Take farmers, among Trump’s most loyal supporters. In 2024, he won 433 of the nation’s 444 farming-dependent counties. Still, his trade war against China contributed to a $17bn decline in exports to their main Asian market last year, while his hostility towards Canada led to a $1bn decline in farm exports to the US’s northern neighbor.

The White House tried to make up for part of this, distributing $12bn last December to farmers who suffered what it called “unfair market disruptions”. But Trump keeps adding burdens: the closure of the strait of Hormuz has drastically raised the cost of fertilizer. Meanwhile, repeated immigration raids have targeted the farm workforce.

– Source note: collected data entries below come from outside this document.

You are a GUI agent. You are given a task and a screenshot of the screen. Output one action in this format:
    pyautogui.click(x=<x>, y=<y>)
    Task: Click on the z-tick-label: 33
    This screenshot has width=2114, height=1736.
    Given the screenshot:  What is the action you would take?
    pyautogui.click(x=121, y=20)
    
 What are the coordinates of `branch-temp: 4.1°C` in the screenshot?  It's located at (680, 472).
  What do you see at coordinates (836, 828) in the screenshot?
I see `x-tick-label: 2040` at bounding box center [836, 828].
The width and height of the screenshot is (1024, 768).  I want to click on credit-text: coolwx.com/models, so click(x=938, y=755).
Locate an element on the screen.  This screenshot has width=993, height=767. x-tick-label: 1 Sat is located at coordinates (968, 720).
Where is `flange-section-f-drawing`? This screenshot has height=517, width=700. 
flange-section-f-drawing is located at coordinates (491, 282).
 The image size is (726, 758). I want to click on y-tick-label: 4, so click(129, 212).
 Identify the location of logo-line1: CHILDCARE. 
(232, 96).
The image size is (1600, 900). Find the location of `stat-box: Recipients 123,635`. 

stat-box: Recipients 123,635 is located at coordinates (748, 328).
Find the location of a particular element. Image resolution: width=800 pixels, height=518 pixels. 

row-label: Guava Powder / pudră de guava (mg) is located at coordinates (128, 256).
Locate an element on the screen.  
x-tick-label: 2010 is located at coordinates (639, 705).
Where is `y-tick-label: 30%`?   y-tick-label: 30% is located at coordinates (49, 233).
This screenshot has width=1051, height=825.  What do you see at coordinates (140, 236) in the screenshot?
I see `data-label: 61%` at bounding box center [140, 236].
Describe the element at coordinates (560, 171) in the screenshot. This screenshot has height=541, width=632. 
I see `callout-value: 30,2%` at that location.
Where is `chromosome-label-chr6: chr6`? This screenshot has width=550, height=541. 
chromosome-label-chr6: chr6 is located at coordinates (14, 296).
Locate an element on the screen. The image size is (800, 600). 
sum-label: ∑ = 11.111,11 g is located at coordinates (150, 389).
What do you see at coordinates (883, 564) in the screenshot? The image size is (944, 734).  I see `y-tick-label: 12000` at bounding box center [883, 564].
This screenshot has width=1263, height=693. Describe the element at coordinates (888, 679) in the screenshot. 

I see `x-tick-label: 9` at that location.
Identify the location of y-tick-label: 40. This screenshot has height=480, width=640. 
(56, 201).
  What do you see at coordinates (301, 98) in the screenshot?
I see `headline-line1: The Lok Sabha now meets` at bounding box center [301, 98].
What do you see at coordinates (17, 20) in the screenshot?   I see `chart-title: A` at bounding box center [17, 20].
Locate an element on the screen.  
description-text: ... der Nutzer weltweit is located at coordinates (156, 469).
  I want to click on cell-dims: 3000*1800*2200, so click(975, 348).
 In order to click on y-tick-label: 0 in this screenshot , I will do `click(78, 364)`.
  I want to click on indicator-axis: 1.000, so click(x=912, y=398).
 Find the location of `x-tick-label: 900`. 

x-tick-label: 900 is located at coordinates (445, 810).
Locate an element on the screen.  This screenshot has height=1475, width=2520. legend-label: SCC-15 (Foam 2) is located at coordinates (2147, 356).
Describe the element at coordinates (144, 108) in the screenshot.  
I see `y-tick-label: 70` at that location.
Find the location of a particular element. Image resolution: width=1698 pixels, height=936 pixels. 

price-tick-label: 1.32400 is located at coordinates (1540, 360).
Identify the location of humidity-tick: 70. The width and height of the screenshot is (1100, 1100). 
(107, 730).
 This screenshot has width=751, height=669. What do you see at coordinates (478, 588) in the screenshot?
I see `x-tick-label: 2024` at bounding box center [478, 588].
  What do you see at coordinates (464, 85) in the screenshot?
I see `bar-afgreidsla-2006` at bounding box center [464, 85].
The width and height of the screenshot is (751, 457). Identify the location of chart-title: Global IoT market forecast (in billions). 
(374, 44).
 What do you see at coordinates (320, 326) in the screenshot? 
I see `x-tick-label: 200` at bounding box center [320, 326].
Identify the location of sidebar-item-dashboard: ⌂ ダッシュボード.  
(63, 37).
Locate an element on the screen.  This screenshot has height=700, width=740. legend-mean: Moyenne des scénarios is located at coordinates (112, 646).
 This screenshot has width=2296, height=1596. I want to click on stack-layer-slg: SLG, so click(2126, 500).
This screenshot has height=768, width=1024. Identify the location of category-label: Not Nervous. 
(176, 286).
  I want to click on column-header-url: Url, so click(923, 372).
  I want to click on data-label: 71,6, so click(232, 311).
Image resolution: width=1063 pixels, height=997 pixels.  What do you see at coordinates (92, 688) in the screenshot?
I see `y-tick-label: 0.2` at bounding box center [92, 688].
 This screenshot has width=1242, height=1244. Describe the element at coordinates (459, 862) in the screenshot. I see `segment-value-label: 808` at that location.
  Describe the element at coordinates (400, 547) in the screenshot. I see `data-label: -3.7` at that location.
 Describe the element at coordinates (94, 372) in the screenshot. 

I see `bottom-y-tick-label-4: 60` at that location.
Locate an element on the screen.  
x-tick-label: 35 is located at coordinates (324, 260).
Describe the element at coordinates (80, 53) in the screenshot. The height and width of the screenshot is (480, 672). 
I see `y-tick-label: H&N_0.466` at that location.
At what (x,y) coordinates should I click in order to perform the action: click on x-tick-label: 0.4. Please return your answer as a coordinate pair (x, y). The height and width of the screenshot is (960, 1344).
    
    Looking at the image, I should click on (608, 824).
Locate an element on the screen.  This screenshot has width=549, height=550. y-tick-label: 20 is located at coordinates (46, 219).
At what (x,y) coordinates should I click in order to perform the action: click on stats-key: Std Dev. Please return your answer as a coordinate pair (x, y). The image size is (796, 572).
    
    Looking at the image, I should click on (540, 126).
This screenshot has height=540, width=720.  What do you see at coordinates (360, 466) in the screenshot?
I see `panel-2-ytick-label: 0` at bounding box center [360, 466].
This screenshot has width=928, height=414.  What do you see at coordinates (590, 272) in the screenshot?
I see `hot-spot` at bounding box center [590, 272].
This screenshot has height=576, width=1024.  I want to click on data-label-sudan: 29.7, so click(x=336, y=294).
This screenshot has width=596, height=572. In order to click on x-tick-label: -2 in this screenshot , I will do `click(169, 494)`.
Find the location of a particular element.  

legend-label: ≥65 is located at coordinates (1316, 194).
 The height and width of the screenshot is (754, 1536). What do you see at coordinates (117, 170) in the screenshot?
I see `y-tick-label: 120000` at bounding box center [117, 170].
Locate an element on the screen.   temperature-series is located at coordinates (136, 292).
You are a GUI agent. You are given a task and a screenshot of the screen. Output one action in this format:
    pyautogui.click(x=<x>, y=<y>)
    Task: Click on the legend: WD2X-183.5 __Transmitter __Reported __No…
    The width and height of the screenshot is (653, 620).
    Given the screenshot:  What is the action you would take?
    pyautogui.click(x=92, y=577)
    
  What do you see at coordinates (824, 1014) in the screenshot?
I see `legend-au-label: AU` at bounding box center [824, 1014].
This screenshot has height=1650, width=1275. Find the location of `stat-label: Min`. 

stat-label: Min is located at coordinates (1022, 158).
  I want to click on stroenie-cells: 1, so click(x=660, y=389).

The administration’s war against immigrants is weighing broadly on the labor force. Trump’s crackdown has not only hit immigrant labor, it also reduced employment of Native men, who often take complementary jobs (think of Americans managing crews of immigrants in the harvest.)

And Trump’s trade war is having similar effects across his male-heavy blue-collar base. It’s too soon to estimate the specific impacts of his most recent rounds of tariffs. But his claim that levies on industrial imports would boost domestic employment is in some tension with the decline in manufacturing jobs since he took office.

Studies find that the protectionism of his first administration invariably led to fewer manufacturing jobs. That’s because tariffs raised the price domestic manufacturers paid for industrial inputs and machinery, eroding their competitiveness. Moreover, retaliation by other countries closed foreign markets to American-made stuff.

One may wonder, for instance, why such a guy-friendly administration staffed with square-jawed übermensches would do so much to ding the job prospects of men, who have already been hit by structural shifts weighing against typical male jobs in industry and IT. Male employment has fallen by more than 1.5 million since Trump came to office, while female employment has risen by nearly half a million. Why whack men further?

Trump’s followers are right to be nervous. If anything, his poor policy record has intensified his ambition to leave a mark, from Washington’s physical landscape to its alliances and economic relationships. He can do more harm.

His next possible victim may be those that rely on North American trade. Nine of the 10 states that most depend on exports to Mexico and Canada voted for Trump in 2024. If Trump follows through on his threat not to renew the trade pact with these two countries, any retaliatory tariffs against US products would fall disproportionately on his supporters.

Policymaking involves trade-offs, delivering winners and losers. Achieving a critical policy goal may require throwing some allied constituency under the bus. This is normal stuff. Still, the footsoldiers of Trump’s populist revolution might reasonably ask why the pain must invariably fall on them.